“What gets measured, gets done” – Peter Drucker
When one sets out to occupy healthcare, what is the end goal? How will we know we have successfully made a difference in healthcare and created the system we all want and deserve?
As stated on our about page: “It has always been the right time to take on the issue of healthcare, but now we have the tools, the ability to organize and the knowledge to make a difference.” But yet, as we build momentum for our movement, how will we know what success has been and what impact, if any, we have had with our movement.
One thing we all do know – the healthcare system will not easily change.
Systems seek homeostasis and balance. Constantly systems are barraged by actions that perturb the system, threaten homeostasis, and create an imbalance. Homeostasis most often is used to describe biological creatures, yet the message is relevant to policy discussion. A system identifies the threat, the perturbation, and attempts to reset to achieve homeostasis, or a balance. Policy changes constantly in response to internal and external perturbation. The changes are generally modest, tolerable within the operating system and not requiring novel reorganization.
Gregory Bateson suggested that changes that merely reorganize systems without core changes in operation and organization are first order changes. These changes are familiar to healthcare (e.g., covering a new procedure or medication, managed care not requiring preauthorization for a specialty care visit). However there are some shifts that require new rules to govern, that reorder the operation of systems. These are not mere accommodations; these are outside the box, and for Bateson, second order change.
What are second order changes in healthcare?
If occupy healthcare was simply about first order change, measuring success would be easier. Healthcare regularly reorganizes without making substantive changes – it doesn’t exactly require a movement to see these changes.
For example, it is well established that healthcare is costly and in need of new payment mechanisms to support the delivery system. Creating a new way to pay for healthcare is a positive step in the right direction, but how much does it change the delivery of healthcare? One could argue that just changing the payment system is a first order change insofar that is does not go far enough to transform practice. Additionally, if healthcare only focused on changing payment there would be still be a need to change the clinical and operational components of healthcare.
In healthcare we have gotten used to seeing shifting dollars and priorities as well as redistribution and paying more/less for a given service or provider. These first order changes are incremental steps that may never lead us to a bigger change; often, they lead us right back around to the status quo.
Second order change – now that is a more challenging proposition.
Back to the importance of measurement and change.
One of the reasons that first order change in healthcare is so often seen is that is easier to measure than second order change. When you are working within a system that reorganizes without core changes in operation and organization, the measurement of such change is not as difficult as measuring second order change.
Will occupy healthcare be satisfied with only first order change? No.
Will first order change “create new rules” in healthcare? No.
Will first order change “reorder the operations of systems” in healthcare? No.
Isn’t first order change the “low hanging fruit” of healthcare policy? Isn’t the persistence of first order change part of the reason why we need to occupy healthcare?
As our movement gather steam, what are the second order changes that we want to see? How will we know what they are and how will we measure our impact?
I close with another Drucker quote:
“Efficiency is doing things right; effectiveness is doing the right things.”

Saved data entries:
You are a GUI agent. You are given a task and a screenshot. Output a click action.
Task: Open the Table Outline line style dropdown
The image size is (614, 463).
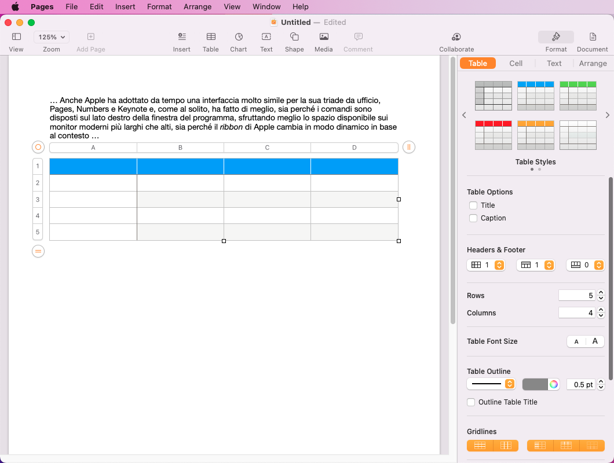point(491,384)
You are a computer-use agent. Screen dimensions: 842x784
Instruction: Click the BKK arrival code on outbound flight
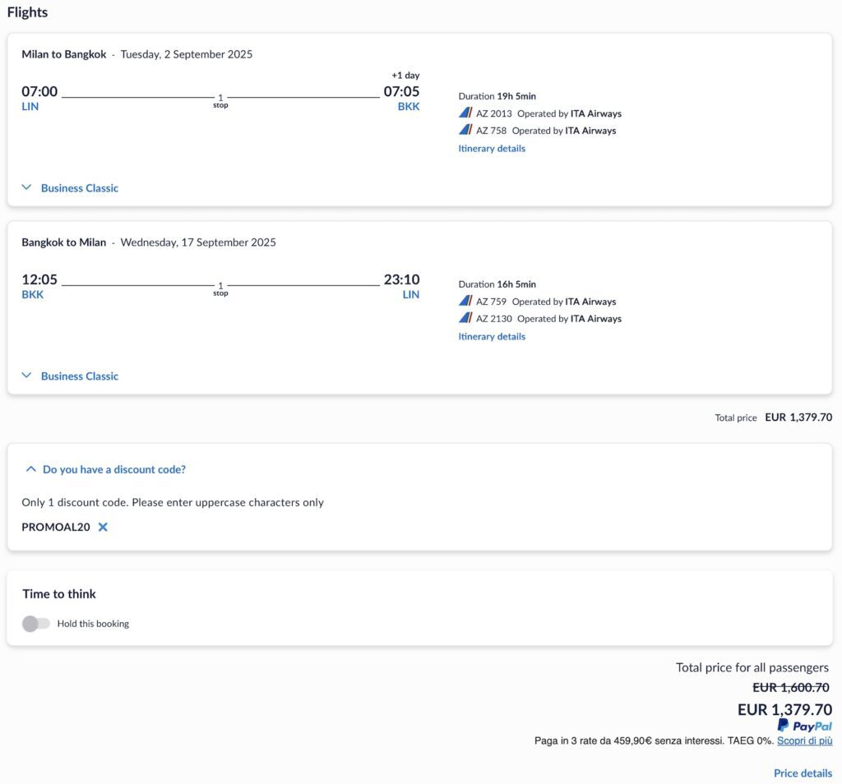point(409,106)
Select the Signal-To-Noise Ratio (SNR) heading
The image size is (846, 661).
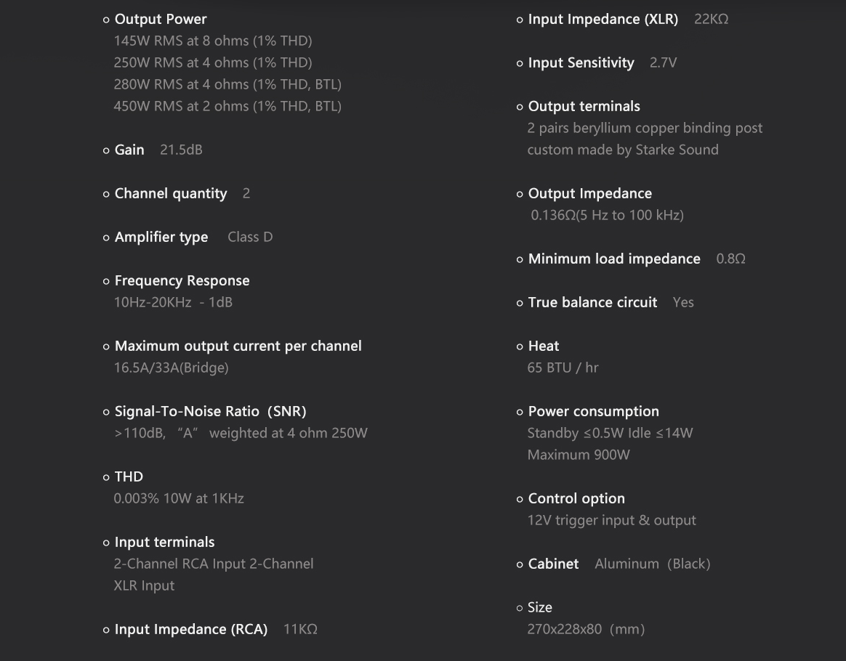pos(211,411)
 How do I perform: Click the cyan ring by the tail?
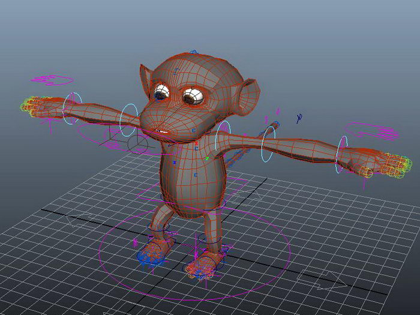(268, 145)
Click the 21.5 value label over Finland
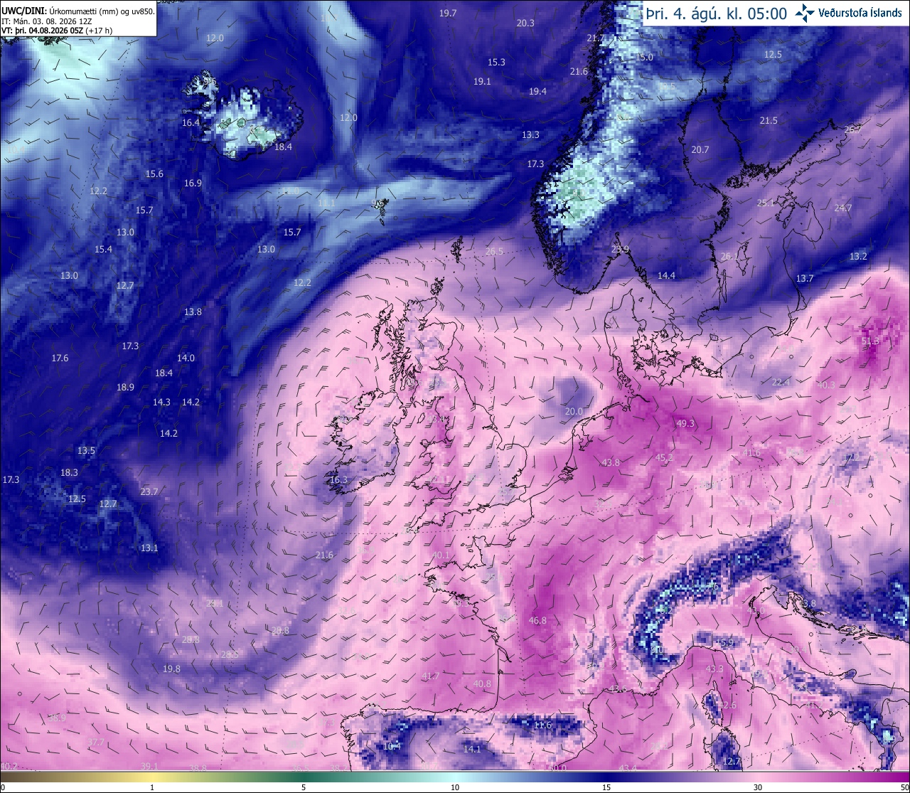Image resolution: width=910 pixels, height=793 pixels. pos(769,121)
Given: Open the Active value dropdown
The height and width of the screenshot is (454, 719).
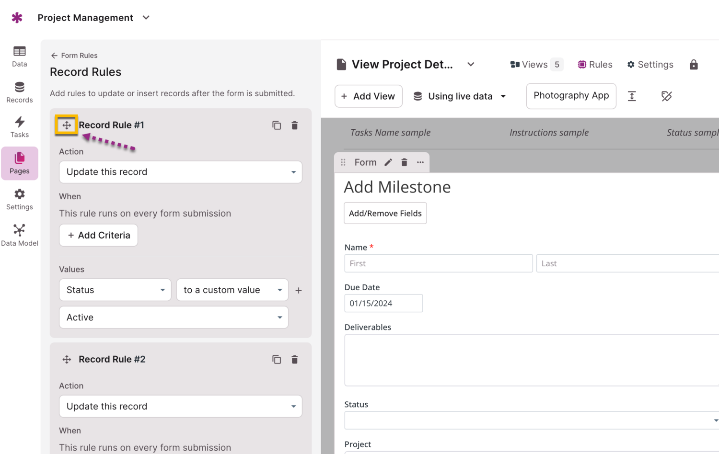Looking at the screenshot, I should pyautogui.click(x=174, y=317).
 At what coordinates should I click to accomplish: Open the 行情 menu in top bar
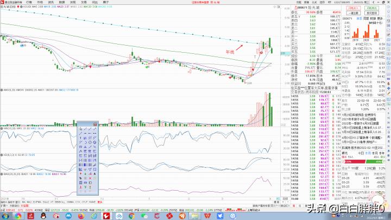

— Activity 1 —
In the occupy healthcare essay, who described changes that reorganize systems without core changes in operation and organization as first order changes?
— Activity 2 —
Print the stretch of the occupy healthcare essay from "Back to the" through "order change? No.".

— Worked solution 1 —
Gregory Bateson

— Worked solution 2 —
Back to the importance of measurement and change.
One of the reasons that first order change in healthcare is so often seen is that is easier to measure than second order change. When you are working within a system that reorganizes without core changes in operation and organization, the measurement of such change is not as difficult as measuring second order change.
Will occupy healthcare be satisfied with only first order change? No.